◆ **EXTRACTED MATERIAL**:
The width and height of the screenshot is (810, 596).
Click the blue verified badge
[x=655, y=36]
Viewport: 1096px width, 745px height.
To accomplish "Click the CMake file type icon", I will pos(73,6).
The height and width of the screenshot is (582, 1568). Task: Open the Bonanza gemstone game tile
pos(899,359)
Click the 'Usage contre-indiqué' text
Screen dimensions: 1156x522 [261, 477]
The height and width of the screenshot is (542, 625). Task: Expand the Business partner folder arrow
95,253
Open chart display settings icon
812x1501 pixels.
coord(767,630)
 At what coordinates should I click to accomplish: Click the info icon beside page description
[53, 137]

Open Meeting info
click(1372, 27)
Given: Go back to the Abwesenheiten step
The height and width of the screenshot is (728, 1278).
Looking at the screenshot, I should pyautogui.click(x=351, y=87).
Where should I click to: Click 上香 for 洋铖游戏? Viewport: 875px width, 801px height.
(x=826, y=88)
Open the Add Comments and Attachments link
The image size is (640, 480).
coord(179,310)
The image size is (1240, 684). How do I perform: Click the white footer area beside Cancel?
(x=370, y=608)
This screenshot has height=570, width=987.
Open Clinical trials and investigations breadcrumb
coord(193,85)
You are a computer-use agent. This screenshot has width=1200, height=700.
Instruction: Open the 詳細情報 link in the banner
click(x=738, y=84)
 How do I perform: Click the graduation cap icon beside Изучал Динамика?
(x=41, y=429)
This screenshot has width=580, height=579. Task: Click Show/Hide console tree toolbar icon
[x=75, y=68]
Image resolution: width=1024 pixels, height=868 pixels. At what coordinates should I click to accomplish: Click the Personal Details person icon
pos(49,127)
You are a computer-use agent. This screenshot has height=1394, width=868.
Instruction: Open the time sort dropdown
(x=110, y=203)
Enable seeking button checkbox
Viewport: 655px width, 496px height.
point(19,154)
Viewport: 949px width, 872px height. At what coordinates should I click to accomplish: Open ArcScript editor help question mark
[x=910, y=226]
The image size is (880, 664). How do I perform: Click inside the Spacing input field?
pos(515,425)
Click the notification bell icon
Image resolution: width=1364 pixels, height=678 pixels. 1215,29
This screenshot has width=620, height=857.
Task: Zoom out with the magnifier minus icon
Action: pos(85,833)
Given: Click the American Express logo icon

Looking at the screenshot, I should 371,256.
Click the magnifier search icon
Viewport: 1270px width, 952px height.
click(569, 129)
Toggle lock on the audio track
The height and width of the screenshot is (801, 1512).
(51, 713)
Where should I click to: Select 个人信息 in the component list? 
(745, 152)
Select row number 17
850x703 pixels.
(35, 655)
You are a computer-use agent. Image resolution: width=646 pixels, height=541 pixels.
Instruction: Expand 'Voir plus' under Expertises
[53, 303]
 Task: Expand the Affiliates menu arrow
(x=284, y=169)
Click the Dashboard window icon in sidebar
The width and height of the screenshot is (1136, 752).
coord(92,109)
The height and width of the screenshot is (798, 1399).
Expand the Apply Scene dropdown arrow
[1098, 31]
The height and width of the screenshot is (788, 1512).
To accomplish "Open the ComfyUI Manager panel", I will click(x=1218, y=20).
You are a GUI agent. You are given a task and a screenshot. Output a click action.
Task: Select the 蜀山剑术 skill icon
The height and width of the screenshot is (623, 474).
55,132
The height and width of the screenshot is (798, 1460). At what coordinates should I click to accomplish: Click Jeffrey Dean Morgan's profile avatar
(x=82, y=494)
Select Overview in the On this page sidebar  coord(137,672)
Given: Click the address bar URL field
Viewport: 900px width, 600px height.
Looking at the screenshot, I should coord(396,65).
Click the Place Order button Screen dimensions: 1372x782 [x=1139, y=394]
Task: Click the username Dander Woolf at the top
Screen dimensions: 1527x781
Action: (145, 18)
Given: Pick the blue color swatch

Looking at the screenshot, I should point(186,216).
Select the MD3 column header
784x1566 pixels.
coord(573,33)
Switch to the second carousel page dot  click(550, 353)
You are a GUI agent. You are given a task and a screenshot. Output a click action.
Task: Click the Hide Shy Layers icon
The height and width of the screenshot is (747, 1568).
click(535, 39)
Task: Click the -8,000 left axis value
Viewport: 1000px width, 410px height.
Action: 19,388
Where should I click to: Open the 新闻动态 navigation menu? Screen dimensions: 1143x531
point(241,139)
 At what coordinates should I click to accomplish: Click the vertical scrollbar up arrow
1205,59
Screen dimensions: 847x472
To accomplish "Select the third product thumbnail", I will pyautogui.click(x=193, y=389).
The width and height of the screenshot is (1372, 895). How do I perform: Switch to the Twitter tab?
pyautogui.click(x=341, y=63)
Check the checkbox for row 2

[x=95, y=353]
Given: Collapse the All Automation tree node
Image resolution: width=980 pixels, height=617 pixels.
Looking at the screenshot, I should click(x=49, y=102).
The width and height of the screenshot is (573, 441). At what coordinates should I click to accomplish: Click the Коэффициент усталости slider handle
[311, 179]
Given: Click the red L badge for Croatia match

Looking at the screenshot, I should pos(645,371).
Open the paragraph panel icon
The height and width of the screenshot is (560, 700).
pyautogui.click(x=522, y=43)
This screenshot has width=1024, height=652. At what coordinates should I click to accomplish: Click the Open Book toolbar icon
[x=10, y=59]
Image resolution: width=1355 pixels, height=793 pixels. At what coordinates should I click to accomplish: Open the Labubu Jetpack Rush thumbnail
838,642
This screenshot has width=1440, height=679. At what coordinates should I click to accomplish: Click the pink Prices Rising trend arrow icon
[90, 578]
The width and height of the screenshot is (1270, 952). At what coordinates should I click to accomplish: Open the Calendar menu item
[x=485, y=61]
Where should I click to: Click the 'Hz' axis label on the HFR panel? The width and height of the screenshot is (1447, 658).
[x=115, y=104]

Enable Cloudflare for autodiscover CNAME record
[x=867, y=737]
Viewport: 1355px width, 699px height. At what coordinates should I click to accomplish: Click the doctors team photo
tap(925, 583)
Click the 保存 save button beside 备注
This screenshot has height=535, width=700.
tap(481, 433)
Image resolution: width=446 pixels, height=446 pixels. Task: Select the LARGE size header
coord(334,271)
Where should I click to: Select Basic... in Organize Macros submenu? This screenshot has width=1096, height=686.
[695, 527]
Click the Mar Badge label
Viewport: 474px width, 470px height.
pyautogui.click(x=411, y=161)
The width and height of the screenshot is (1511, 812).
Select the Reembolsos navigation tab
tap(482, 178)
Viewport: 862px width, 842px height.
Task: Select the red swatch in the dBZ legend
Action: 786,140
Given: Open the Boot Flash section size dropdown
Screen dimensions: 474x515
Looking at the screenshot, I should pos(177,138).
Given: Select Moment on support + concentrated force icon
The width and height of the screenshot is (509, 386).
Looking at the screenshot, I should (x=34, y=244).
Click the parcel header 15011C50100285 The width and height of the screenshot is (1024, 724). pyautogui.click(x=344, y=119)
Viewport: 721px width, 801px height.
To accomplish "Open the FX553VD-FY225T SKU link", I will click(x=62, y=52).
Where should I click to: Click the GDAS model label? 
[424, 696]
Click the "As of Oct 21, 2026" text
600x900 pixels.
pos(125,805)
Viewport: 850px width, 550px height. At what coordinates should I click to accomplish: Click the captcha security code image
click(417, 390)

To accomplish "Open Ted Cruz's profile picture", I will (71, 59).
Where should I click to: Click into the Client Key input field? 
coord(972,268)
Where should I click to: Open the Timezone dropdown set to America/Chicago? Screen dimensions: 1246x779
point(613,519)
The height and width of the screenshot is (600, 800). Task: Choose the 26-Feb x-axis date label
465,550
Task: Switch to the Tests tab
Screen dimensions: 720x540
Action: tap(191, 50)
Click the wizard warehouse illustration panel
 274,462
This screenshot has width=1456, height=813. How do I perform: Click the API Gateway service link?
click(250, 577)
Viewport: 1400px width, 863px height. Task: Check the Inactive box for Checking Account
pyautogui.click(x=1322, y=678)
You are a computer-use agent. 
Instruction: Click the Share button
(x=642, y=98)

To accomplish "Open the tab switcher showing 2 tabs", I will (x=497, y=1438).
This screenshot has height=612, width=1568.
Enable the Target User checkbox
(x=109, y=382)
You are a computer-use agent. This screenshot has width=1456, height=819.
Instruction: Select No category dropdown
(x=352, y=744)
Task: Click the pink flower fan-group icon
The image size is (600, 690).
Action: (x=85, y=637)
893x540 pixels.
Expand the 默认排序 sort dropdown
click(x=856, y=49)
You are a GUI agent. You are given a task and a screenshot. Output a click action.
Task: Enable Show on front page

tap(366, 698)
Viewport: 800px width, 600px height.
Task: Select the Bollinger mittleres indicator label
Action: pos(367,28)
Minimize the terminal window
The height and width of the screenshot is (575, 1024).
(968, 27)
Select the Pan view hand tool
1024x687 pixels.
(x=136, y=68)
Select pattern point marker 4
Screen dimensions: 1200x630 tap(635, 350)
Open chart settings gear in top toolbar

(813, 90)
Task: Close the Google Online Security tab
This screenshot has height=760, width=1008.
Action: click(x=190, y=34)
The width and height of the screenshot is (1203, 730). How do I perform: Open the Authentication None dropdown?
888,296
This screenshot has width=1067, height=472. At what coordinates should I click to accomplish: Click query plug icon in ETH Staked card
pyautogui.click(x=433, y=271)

◆ **WHAT THE TASK ASKS**: With "computer" as the string to look for, count the matching lines in the entries above and report only the number.

◆ **SOLUTION BELOW**: 5